# Sketch the graph of a differentiable function y = f(x) with the following properties.

f(2) = 3, f'(2) = 0, and

(a) f'(x) > 0 for x < 2, f'(x) < 0 for x > 2

(b) f'(x) < 0 for x < 2, f'(x) > 0 for x > 2

(c) f'(x) < 0 for x not equalt to 2

(d) f'(x) > 0 for x not equal to 2

## To sketch the graph of a differentiable function with the given properties, we can start by considering the information about the function's value and its derivative at x = 2.

(a) For f'(x) > 0 for x < 2 and f'(x) < 0 for x > 2, this indicates that the function is increasing for x < 2 and decreasing for x > 2. Since f'(2) = 0, this suggests that the graph has a local maximum or minimum at x = 2.

To sketch the graph, start by marking a point at (2, 3). Since f'(x) > 0 for x < 2, the function is increasing to the left of x = 2. Therefore, draw a curve that slopes upward to the left of (2, 3). Similarly, since f'(x) < 0 for x > 2, the function is decreasing to the right of x = 2. Thus, draw a curve that slopes downward to the right of (2, 3).

(b) For f'(x) < 0 for x < 2 and f'(x) > 0 for x > 2, this indicates that the function is decreasing for x < 2 and increasing for x > 2. Again, since f'(2) = 0, the graph will have a local maximum or minimum at x = 2.

Start by marking a point at (2, 3). Since f'(x) < 0 for x < 2, the function is decreasing to the left of x = 2. So, draw a curve that slopes downward to the left of (2, 3). Similarly, since f'(x) > 0 for x > 2, draw a curve that slopes upward to the right of (2, 3).

(c) For f'(x) < 0 for x not equal to 2, this means the function is always decreasing, except possibly at x = 2.

Start by marking a point at (2, 3). Since f'(x) < 0 for x not equal to 2, draw a curve that slopes downward throughout the entire graph.
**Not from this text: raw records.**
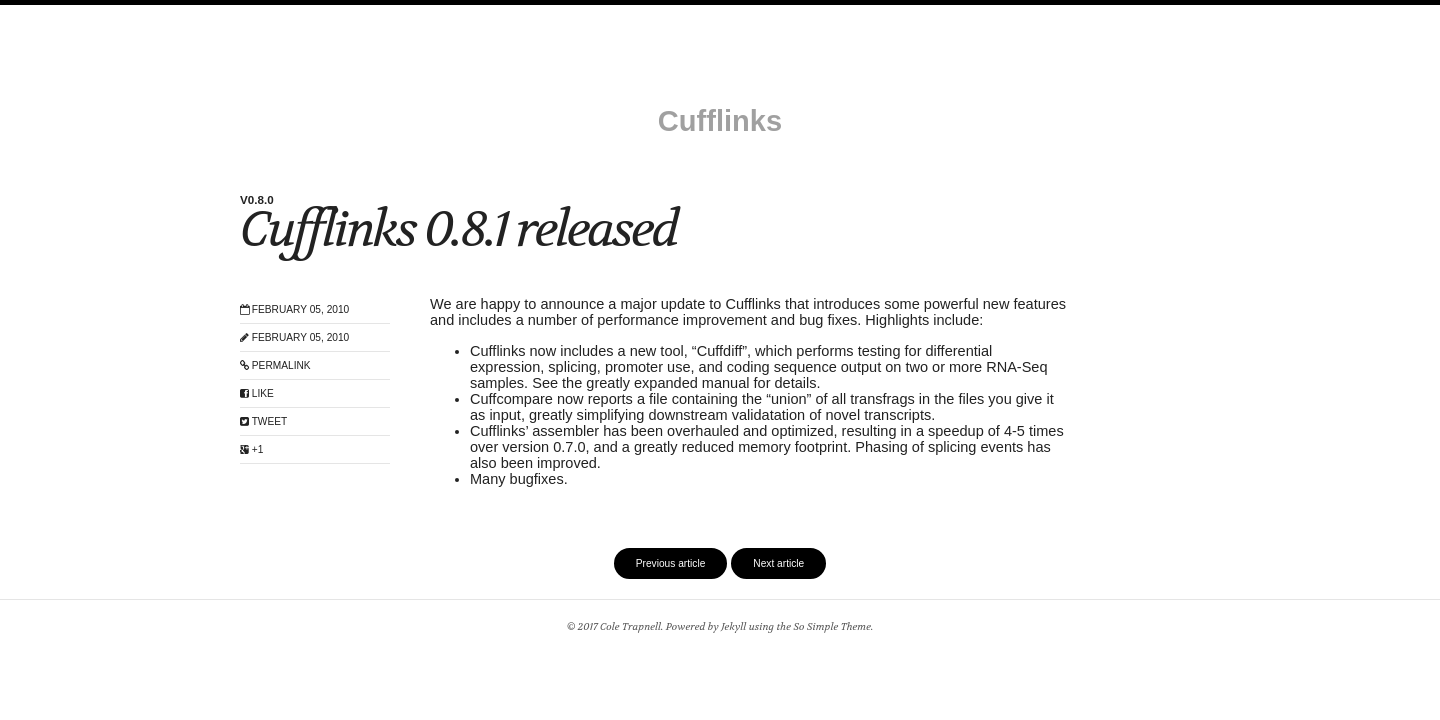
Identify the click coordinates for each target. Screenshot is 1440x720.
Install (394, 15)
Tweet (263, 421)
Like (257, 393)
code (993, 15)
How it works (751, 15)
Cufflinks (720, 121)
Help (679, 15)
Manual (455, 15)
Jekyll (733, 626)
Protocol (838, 15)
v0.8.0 (257, 199)
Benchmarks (923, 15)
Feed (1047, 15)
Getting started (544, 15)
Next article (778, 563)
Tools (628, 15)
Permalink (275, 365)
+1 (251, 449)
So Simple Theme (832, 626)
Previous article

(d) For f'(x) > 0 for x not equal to 2, this means the function is always increasing, except possibly at x = 2.

Start by marking a point at (2, 3). Since f'(x) > 0 for x not equal to 2, draw a curve that slopes upward throughout the entire graph.

Remember, these descriptions provide a general idea of how the graph will look. The specific shape of the graph may vary based on the actual function f(x) chosen to satisfy the given conditions.